There were, of course, many black sons born in other parts of the South during the Depression. I don’t know why those other states didn’t produce the same level of talent: Alabama had its idiosyncrasies, but at this remove, nothing jumps out to say, “This is why Mississippi and Georgia and South Carolina failed to produce their own Willie McCoveys from the Depression.” It only takes a few exceptional talents to establish a trend in the major leagues, and for whatever reason, those talents emerged from Alabama.

The talents also make you wonder about the other black Alabamians who would show up on this list if integration had happened in, say, the 1930s, or even earlier. What did the state lose in later bragging rights by not sending (and not being able to send) its great black players up North to play ball on the biggest stages before the late ’40s? I don’t know enough about the Negro Leagues to come up with a list of Alabama-born greats who played exclusively in those organizations, but Satchel Paige was from Mobile, and Aaron and Mays both played in the Negro Leagues. It seems plausible that if Paige had spent his prime in the majors, many fans would be debating whether the game’s greatest position player—Mays or Aaron—and its greatest pitcher—Paige—both came from the same state.

Or even the same city: Paige and Aaron both hail from the port city of Mobile. Mobile’s also the cradle in which Ozzie Smith, Amos Otis, and Willie McCovey developed (and, more recently, Jake Peavy). Billy Williams grew up there too. It’s easily the smallest city in which four Hall of Famers were born, with a population of under 150,000 people until the 1950s came along.

When you notice that Alabama has steeply curtailed its production of quality major leaguers, you sense that it must be linked to the general declining presence of black players in the sport. We’ve seen many stories about poor blacks pursuing stardom in football and basketball over baseball in recent years; Bo Jackson, the most famous talent to emerge from Alabama in recent decades, opted for football as well as baseball, and who knows exactly how much that hurt his baseball career. I don’t have a rundown of where the current black players in the NFL and NBA come from, but Charles Barkley, Chuck Person, and Robert Horry all came from Alabama. Meanwhile, the best baseball players from Alabama born in the mid-‘60s or later are Rusty Greer, Jake Peavy, and Juan Pierre.
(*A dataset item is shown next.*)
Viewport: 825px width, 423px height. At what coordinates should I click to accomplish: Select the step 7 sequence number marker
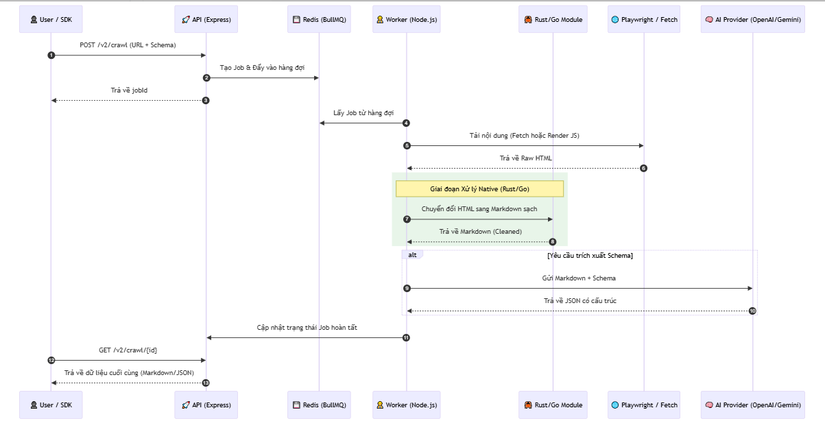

In late February, the Mobile BayBears did an article about the town’s baseball heritage. It focused on Hank Aaron and a talk with BayBears president Bill Shanahan. Shanahan said: “Aaron, Satchel Paige, Willie McCovey, Billy Williams and Ozzie Smith are all from Mobile. We’re tied with the city of San Francisco for most Hall of Famers born in one city. The entire 1969 Miracle Mets Opening Day outfield were all from here as well—Amos Otis, Cleon Jones and Tommie Agee. And Jake Peavy wasn’t just born here; he went on to play for the BayBears. There’s just something in the water.
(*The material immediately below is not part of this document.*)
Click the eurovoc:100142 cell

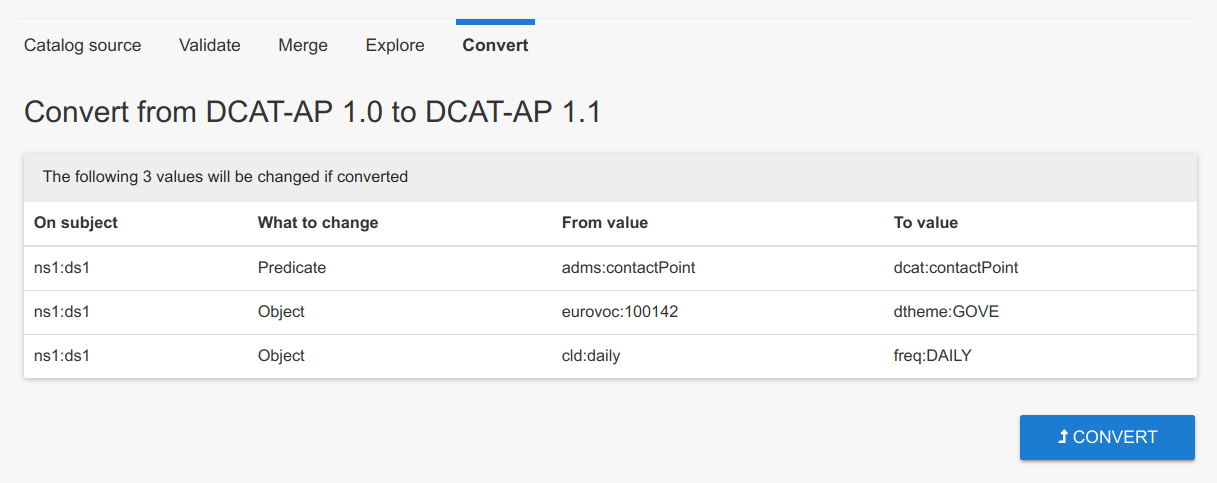[620, 312]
“It is our goal and objective to honor all of our Hall of Famers and great players in this ballpark. It’s a great connection—Minor League Baseball and Major League Baseball all at one time.”
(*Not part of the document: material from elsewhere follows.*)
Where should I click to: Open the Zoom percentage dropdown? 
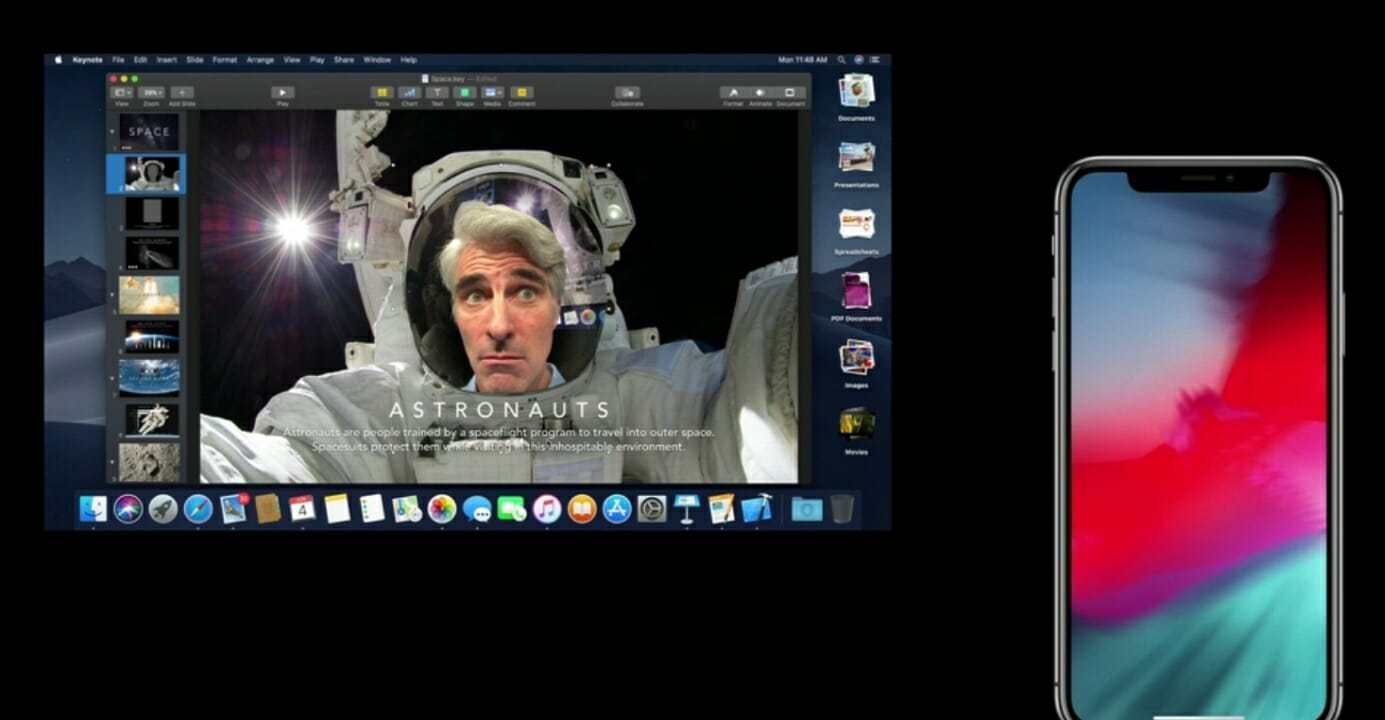(151, 93)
The trivia lovers and Alabama baseball fans out there might have already noticed that the 1954 New York Giants featured three Alabamians: Mays, Monte Irvin, and Dusty Rhodes. The San Francisco Giants went on to feature Mays and McCovey, as well as Willie Kirkland for a few years. For whatever reason, most of the notable Alabama big leaguers have been position players: aside from Sutton and Wynn, two 300-game winners (and Paige), its best pitcher has been either Jimmy Key or Virgil Trucks.